Y motor installation

Components

• 1x Pulley
• 1x stepper motor (90cm cable)
• 3x M3 10mm screw
• 1x 840mm T5 timing belt

Instructions

Coil the stepper motor cable neatly, it will be terminated along with all the others in the Wiring section.

Attach the pulley to the shaft of the stepper motor, ensuring the grub screw in the pulley lines up with the flat section on the shaft. Fit the pulley as shown in the photo below.

Attach the stepper motor to the left side of the Y motor mount using three M3 10mm screws. NOTE: The M8 mudguard washer may interfere with the M3 screw. One solution is to trim 2-3mm from the mudguard washer using a Dremel cutting tool to allow the M3 screw to freely secure the motor in place.

Slide the Y plate assembly all the way to the Y motor mount, pass the 840mm T5 timing belt underneath the Y plate assembly. Pass the belt over the pulley (make sure the belt teeth face the pulley teeth) pass over the bearing and under the belt clamp. Ensure at least a 1cm passes past the belt clamp. Using a spanner to hold the nut tighten down the belt clamp with the screws.

Repeat the process on the opposite side, the belt need to be tensioned so that there is little or no slack. (a second pair of hands is useful for this)

Hot End Assembly

Components

• 1x brass heater block
• 1x brass nozzle
• 1x PEEK support block
• 1x PTFE insulator
• 1x Thermistor
• 1x Heating resistor
• 1x PTFE tape
• 1x Silicone sealant

Instructions

Take the PTFE insulator and wrap a few turns of the PTFE tape around the threaded section.

Take the brass nozzle and screw on to the PTFE insulator.

Using the Silicone sealant fix the heating resistor in to the smooth board hole in the brass heater block.

Wiring the Hot End

From the spare wire cut from the stepper motors cut four different colours all 75cm in length.

Solder two of the wires to the Thermistor. (NOTE: be careful it is easy to snap the legs off the thermistor)

Use PTFE tape to insulate each leg.

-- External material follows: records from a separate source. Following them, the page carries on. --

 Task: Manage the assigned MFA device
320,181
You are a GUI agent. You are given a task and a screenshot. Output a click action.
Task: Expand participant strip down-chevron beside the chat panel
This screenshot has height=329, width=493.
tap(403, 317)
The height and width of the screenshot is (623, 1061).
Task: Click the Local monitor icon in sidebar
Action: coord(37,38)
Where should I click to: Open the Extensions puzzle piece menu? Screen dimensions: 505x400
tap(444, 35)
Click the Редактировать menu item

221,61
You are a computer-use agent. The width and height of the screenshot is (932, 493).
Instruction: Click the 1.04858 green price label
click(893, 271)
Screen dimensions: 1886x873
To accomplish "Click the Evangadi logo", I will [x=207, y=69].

The use more PTFE to bind together each leg.

Wrap a cm sized square of PTFE tape around the top of the thermistor. Fill the hole in the heater block with silicone and wipe off any excess so that just the hole has silicone in it. Push the end of the thermistor into the hole. Cut a piece of Kapton take and tape down the trailing wire at 90 degrees to the hole. Leave to set (NOTE from now on be very care full with the heater block as the thermistor's legs can brake easily, never hang the block by the cable)

Use two bootlace ferrules to attach the remaining two 75cm wire to each leg of the heating resistor. Squeeze and twist the ferrules so that the hold the wire to the leg with pilers. Use PTFE tape to insulate the join. (NOTE as with the thermistor wires do not dangle the heating block by the resistor wire)

Extruder Assembly

Components

• 1x Extruder block
• 1x Extruder idler block
• 1x Drive gear
• 1x Hub gear
• 4x LM8UU holder
• 2x Belt clamp
• 4x LM8UU bearing
• 3x 608zz bearing
• 1x Hobbed bolt
• 1x X axis aluminium plate
• 1x Hot End assembly
• 2x M4 counter sunk 40mm screw
• 2x M4 16mm bolt
• 2x M4 nut
• 4x M4 nyloc nut
• 4x M4 50mm bolt
• 3x M3 8mm screw
• 4x M3 16mm screw
• 4x M3 nut
• 3x M8 washer
• 1x M8 nyloc nut
• 1x M8 nut
• 1x 20mm Threaded Rod

Instructions

Take the two M4 counter sunk 40mm screws and attach to the X axis plate through the countersunk holes , fix in place with a M4 nyloc nut on the underside.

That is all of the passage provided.